Regards, Leonardo Muzzi
-
The application don't open and close sockets all the time: in fact, it just open and keep them opened. I must use different sockets to send and receive data. I have one thread per "send" socket. The "send" sockects are awalys opened and send data indefinitely, as long as it arrives in his own queue. There are 2 to 10 sockets like this being used at the same time, so 2 to 10 threads always active sending whatever arrives on the queue (separate queues). The "receive" sockets (one for each "send" socket) works using the OnDataArrival event. I suppose they use thread pool threads to fire the event. Anyway, I agree that what I need is a complete code revision to avoid memory leaks and some multithreading review too. The sockets doesn't seen to be the real problem. For example, there are too many "controls" over the queues, using some could-be-avoided multithread. I'll work on that direction. Does anyone know if the Enterprise Library can have something to do with this? It has been used to log some data in a sql server database. Thanks everyone for the support.
Regards, Leonardo Muzzi
Leonardo Muzzi wrote:
I must use different sockets to send and receive data.
Why don't you use the same socket for sending and receiving data?
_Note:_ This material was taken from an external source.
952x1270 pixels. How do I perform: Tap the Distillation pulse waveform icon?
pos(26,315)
IMO, you only need one server socket and it should be able to handle the connection and send/receive. Avoid creating unnecessary threads. Prefer asynchronous methods over the synchronous one.
Leonardo Muzzi wrote:
Does anyone know if the Enterprise Library can have something to do with this?
Not sure. :)
Navaneeth How to use google | Ask smart questions
-
Leonardo Muzzi wrote:
I must use different sockets to send and receive data.
Why don't you use the same socket for sending and receiving data? IMO, you only need one server socket and it should be able to handle the connection and send/receive. Avoid creating unnecessary threads. Prefer asynchronous methods over the synchronous one.
Leonardo Muzzi wrote:
Does anyone know if the Enterprise Library can have something to do with this?
Not sure. :)
Navaneeth How to use google | Ask smart questions
'Cause they are really different sockets. Diferent ip/port combination, different connections. The legacy application that answers to these sockets on the other side works like this. And I believe this is better , 'cause this application can receive many requests at the same time. Otherwise, it would block the connection until it gets the answer. I use the OnDataArrival event to receive the data, that is, assyncronous to the sending function.